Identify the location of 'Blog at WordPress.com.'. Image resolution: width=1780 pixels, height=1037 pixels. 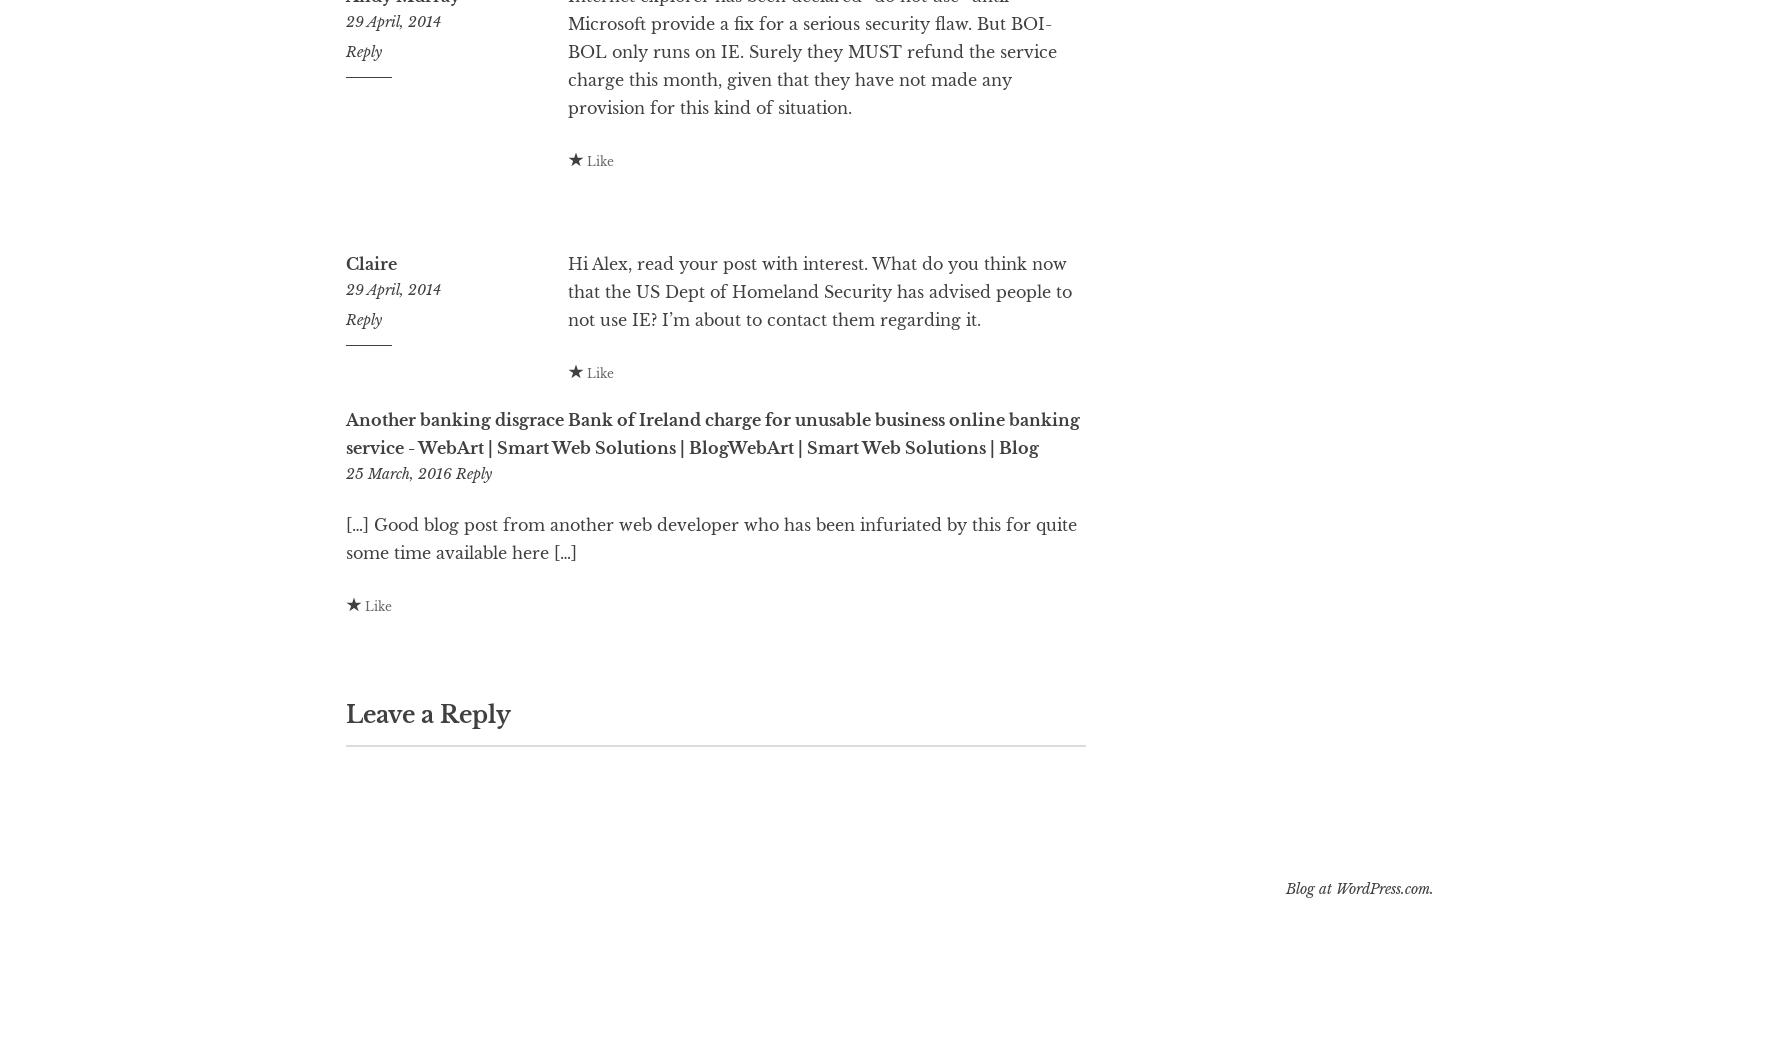
(1359, 968).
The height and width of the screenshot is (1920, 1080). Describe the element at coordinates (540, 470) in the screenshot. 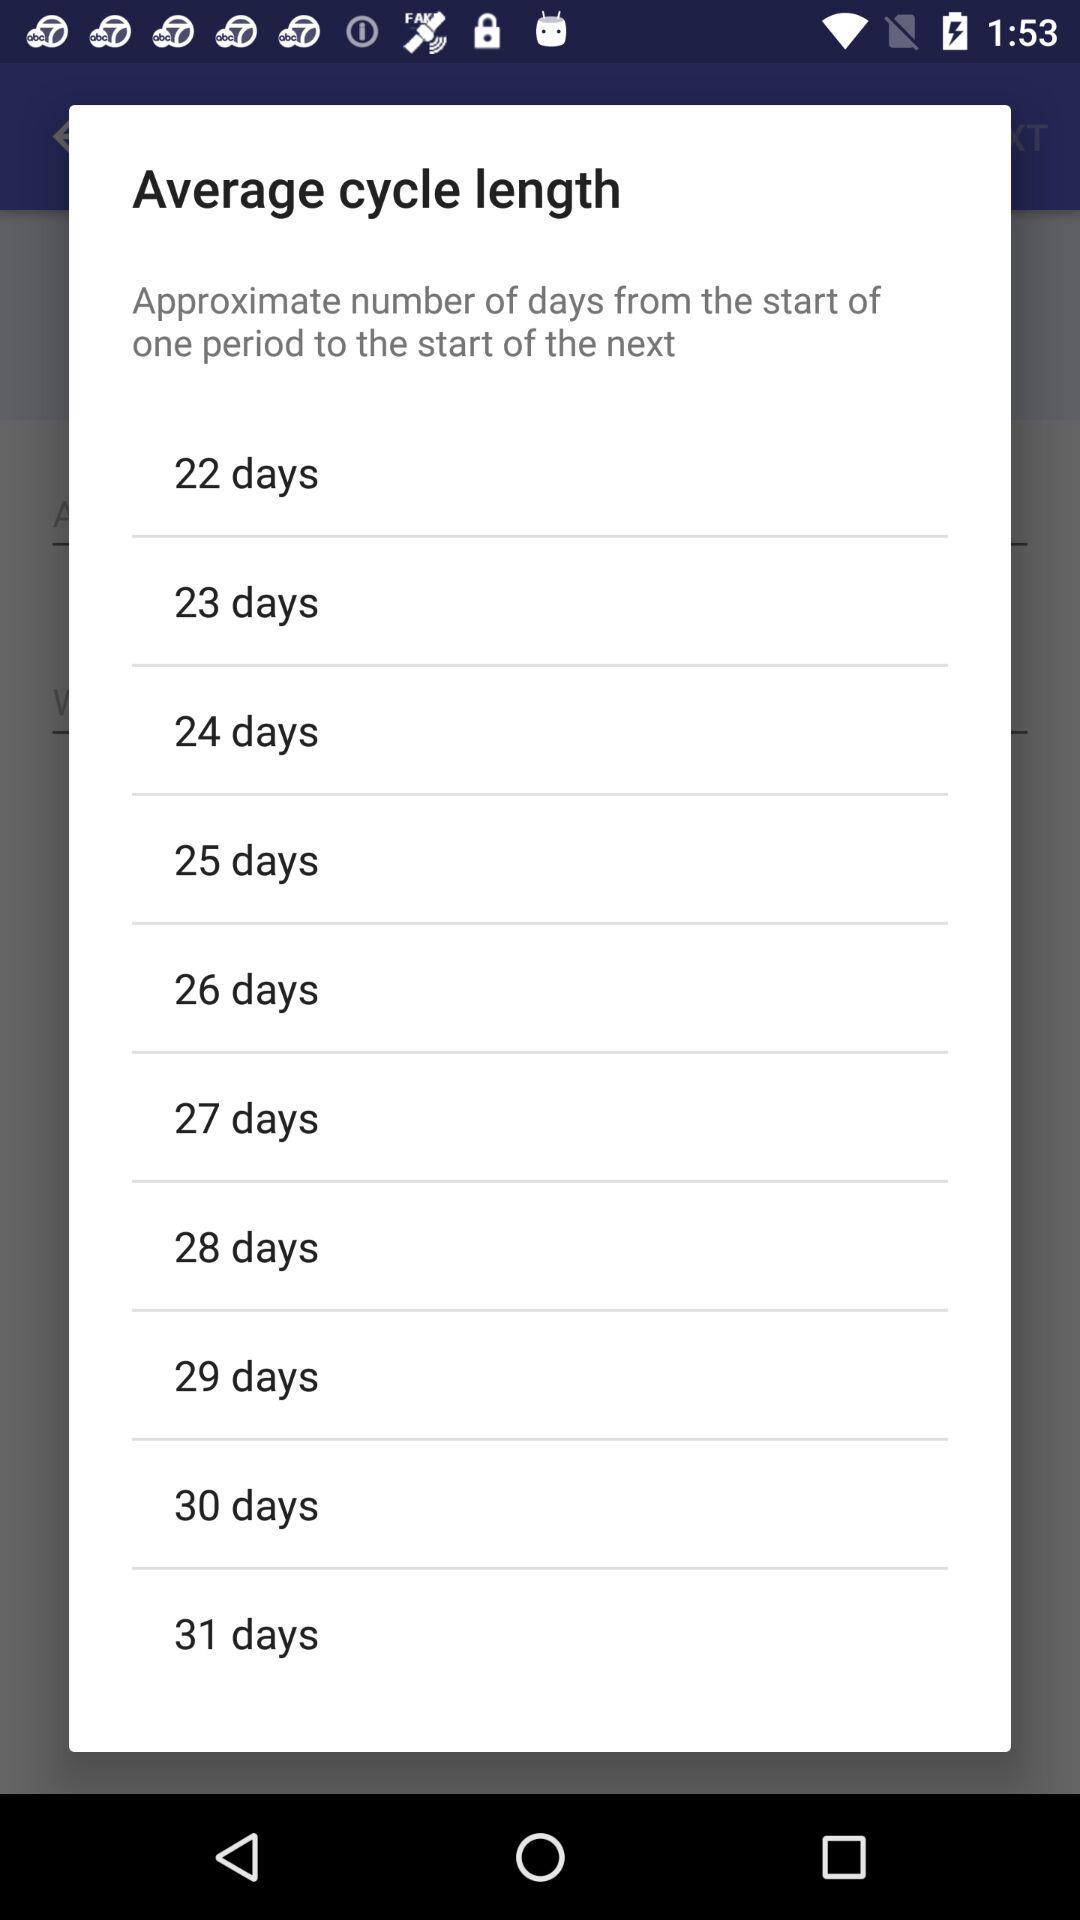

I see `the 22 days item` at that location.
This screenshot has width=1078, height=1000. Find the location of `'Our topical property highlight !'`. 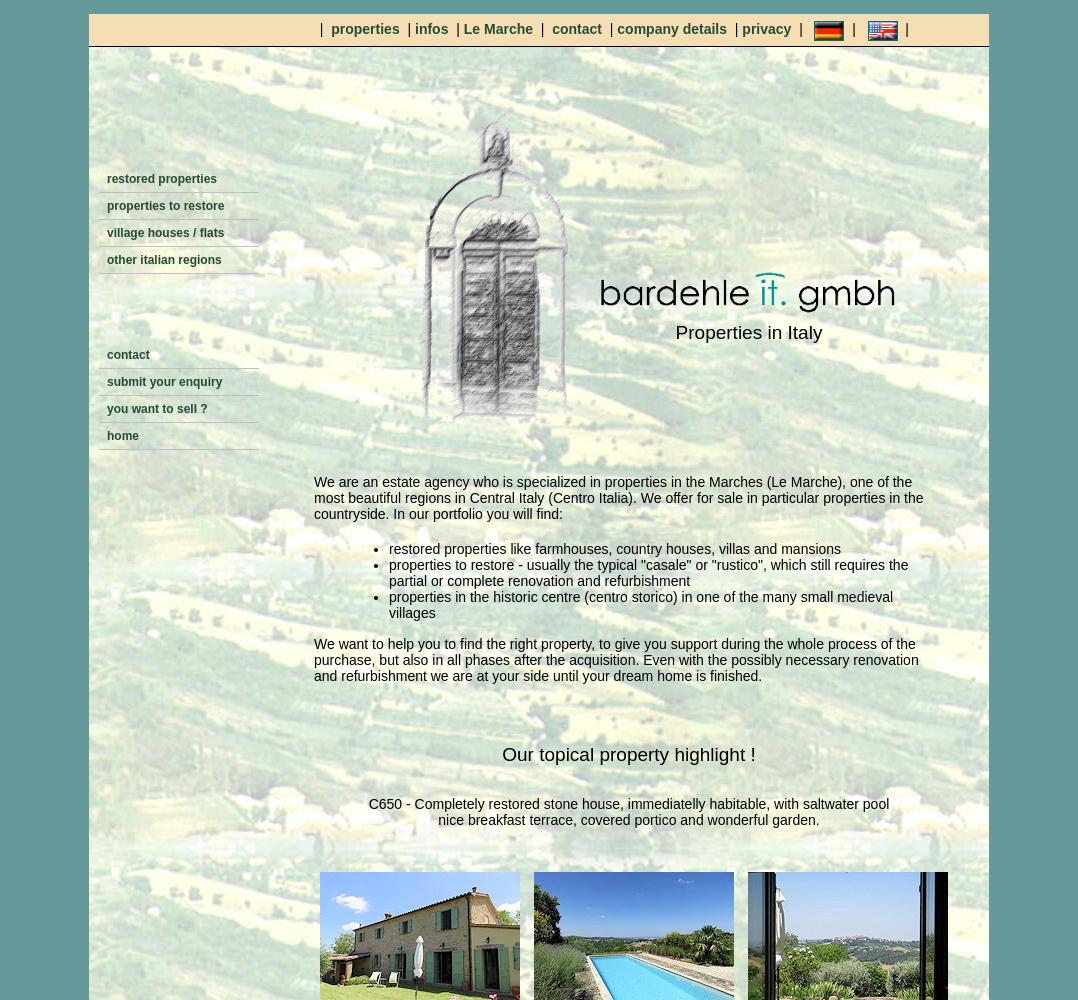

'Our topical property highlight !' is located at coordinates (627, 753).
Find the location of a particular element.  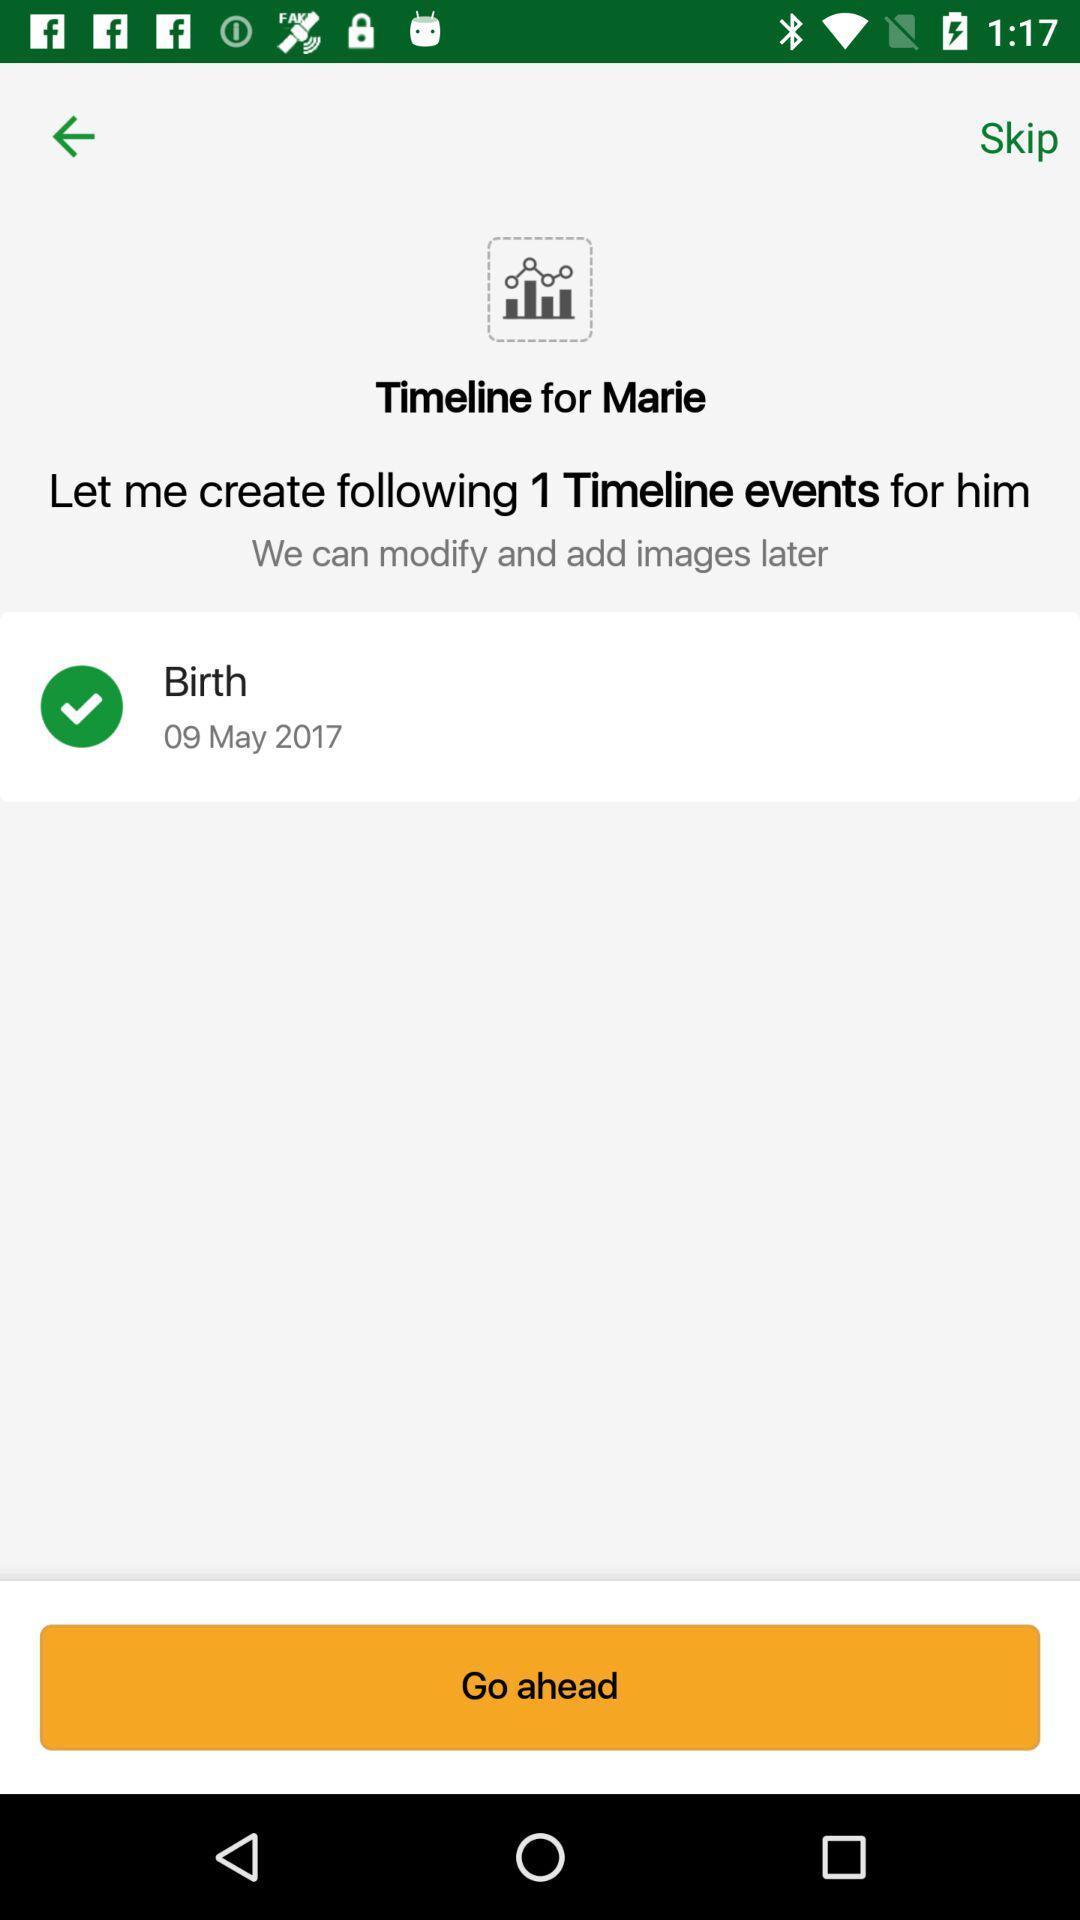

verification of event is located at coordinates (101, 706).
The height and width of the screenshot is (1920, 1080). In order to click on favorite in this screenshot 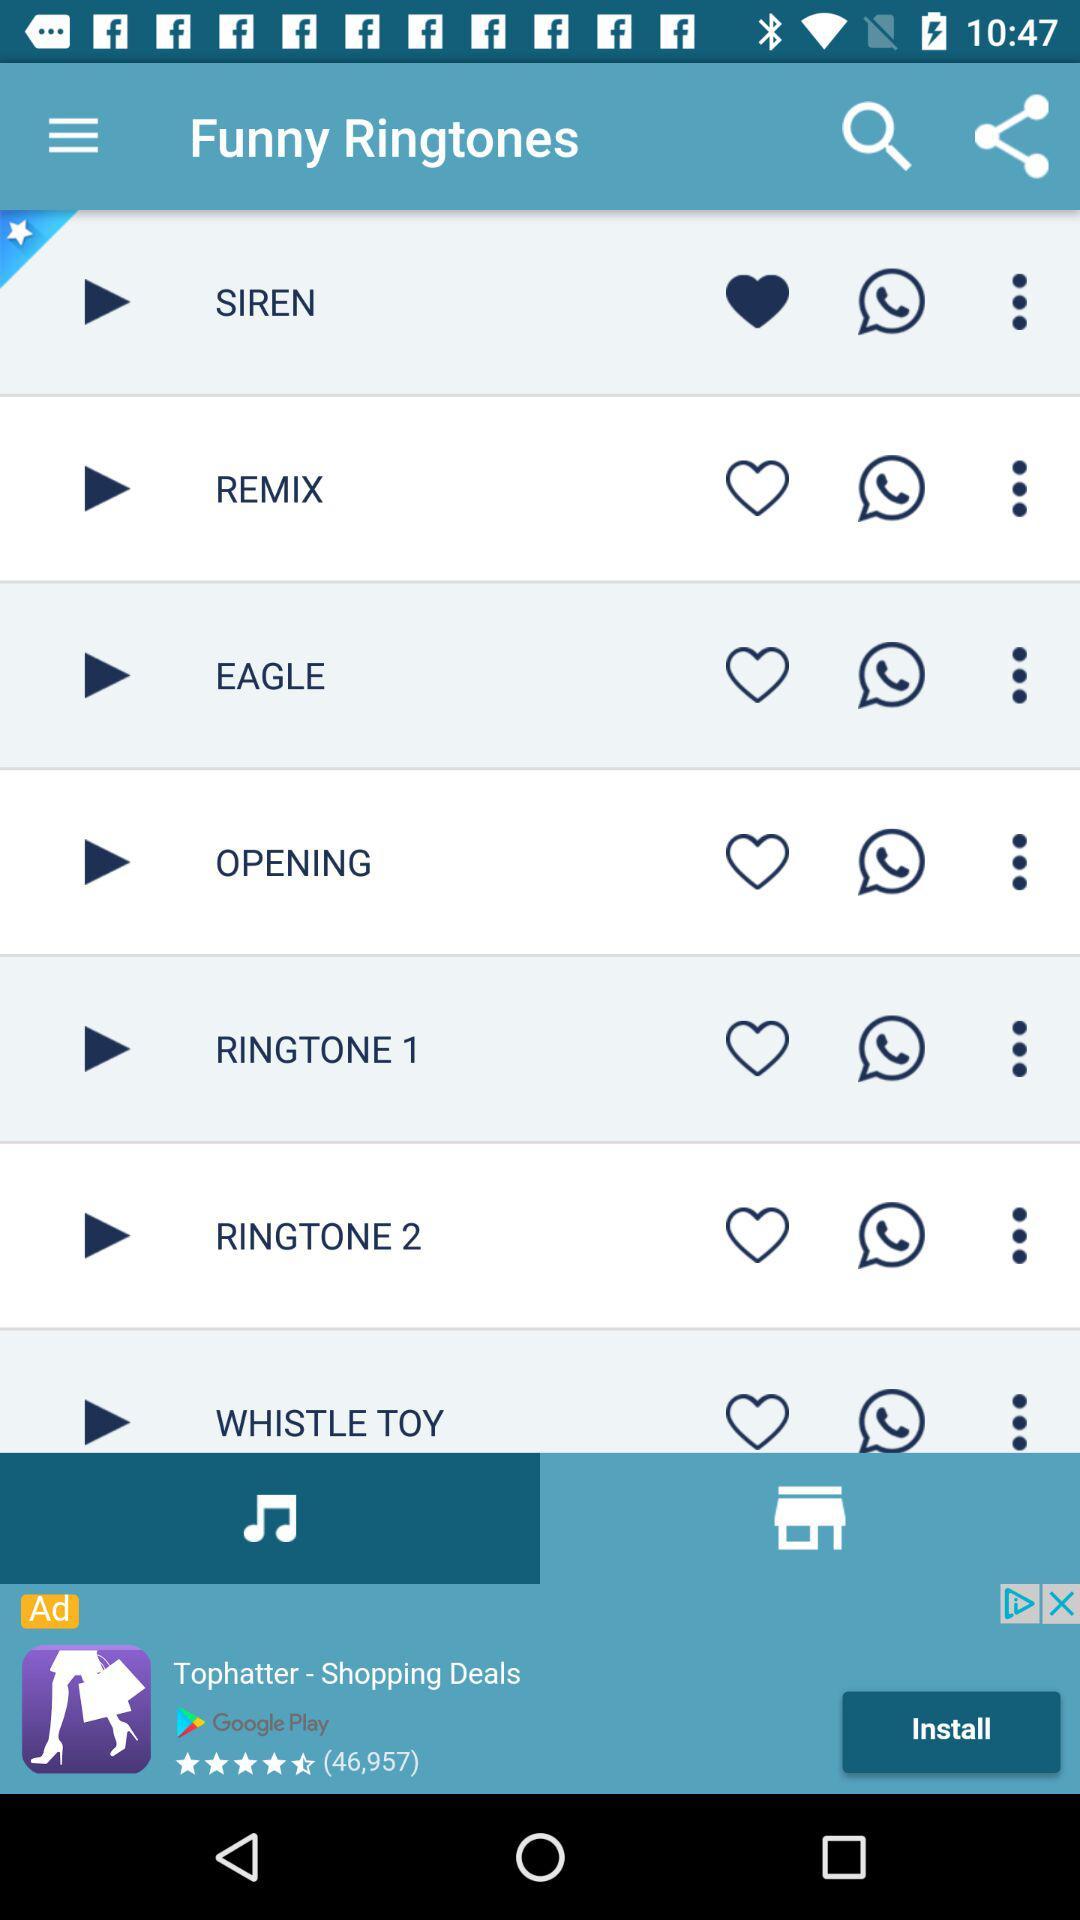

────────────────────

Rewrite the lines from the start of the records through the line containing "at that location.", inclusive, replacing "screenshot" with "screen capture" and leaving everything else unchanged. Omit the pictures from your answer.

▶ _Right answer_:
Identify the location of 'Blog at WordPress.com.'. Image resolution: width=1780 pixels, height=1037 pixels. 
(1359, 968).
The height and width of the screen capture is (1920, 1080). Describe the element at coordinates (540, 470) in the screen capture. 

I see `the 22 days item` at that location.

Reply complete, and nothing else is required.